A black and white image of a group of women at a table looking into microscopes.

Female Cytologists at the clinical trials in Memphis, Tennessee.

Credit: Courtesy of University of Tennessee

Next week, we'll revisit some Georgia history and history makers, explore the stories of those who fought for a healthier nation and much more. Take a look at what's coming up!

Lillian Smith: Breaking the Silence - Monday, March 25 at 9 PM

A child of the South, she was seen as a traitor to the South for her stance on racial and gender equality. A friend of Eleanor Roosevelt and Martin Luther King, Jr., she used her fame after writing a bestselling novel, Strange Fruit, to denounce the toxic social conditions that repressed the lives and imaginations of both blacks and whites.

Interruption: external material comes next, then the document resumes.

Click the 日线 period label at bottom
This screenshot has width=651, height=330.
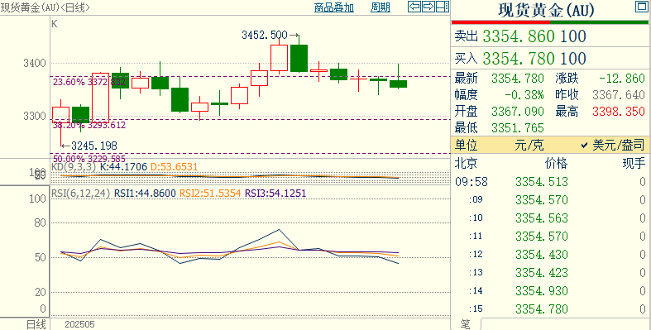(x=36, y=324)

The Day that Shook Georgia - Monday, March 25  at 10 PM

In 1971, one of the worst industrial tragedies in U.S. history shook rural Southeast Georgia. The victims were predominantly Black women, manufacturing trip flares for the Vietnam War. Over 50 years later, survivors and first responders shed new light on the bravery and sacrifice of that day, and a grassroots campaign seeks to award the victims with the Congressional Gold Medal.

Mary Crovatt Hambidge: Whistler, Wanderer, Weaver, Utopian - Monday, March 25 at 10:30 PM

Born and raised in a prominent south Georgia family, Mary Crovatt Hambidge hung out in bohemian circles in New York in the 1920s, then found her calling after she moved to the north Georgia mountains and started homesteading and employing local spinners and weavers. Over the next 20 years, she would receive international honors and be invited to show her work at the Smithsonian and the Museum of Modern Art.

Independent Lens: Greener Pastures - Monday, March 25 at 11 PM

Follow people dealing with economic uncertainty and the healthcare crisis in rural America. Learn about the mental health, economic uncertainty, and isolation of Midwestern farmers and the Appalachian communities left with limited or no access to healthcare.

American Experience: The Cancer Detectives - Tuesday, March 26 at 9 PM

Discover the story of the fight against cervical cancer and the three fascinating figures — a Greek immigrant doctor, a Japanese-American illustrator, and a Black woman OBGYN — whose work slashed death rates from the disease by over 60 percent.

The Invisible Shield - Tuesday, March 26 at 10 PM

Explore how public health has increased life spans and saved countless lives from disease, but underfunding, disinformation and skepticism of science and government place human health at risk.

NOVA: A.I. Revolution - Wednesday, March 27 at 9 PM

A.I. tools like ChatGPT seem to think, speak, and create like humans. But what are they really doing? From cancer cures to Terminator-style takeovers, leading experts explore what A.I. can – and can’t – do today, and what lies ahead.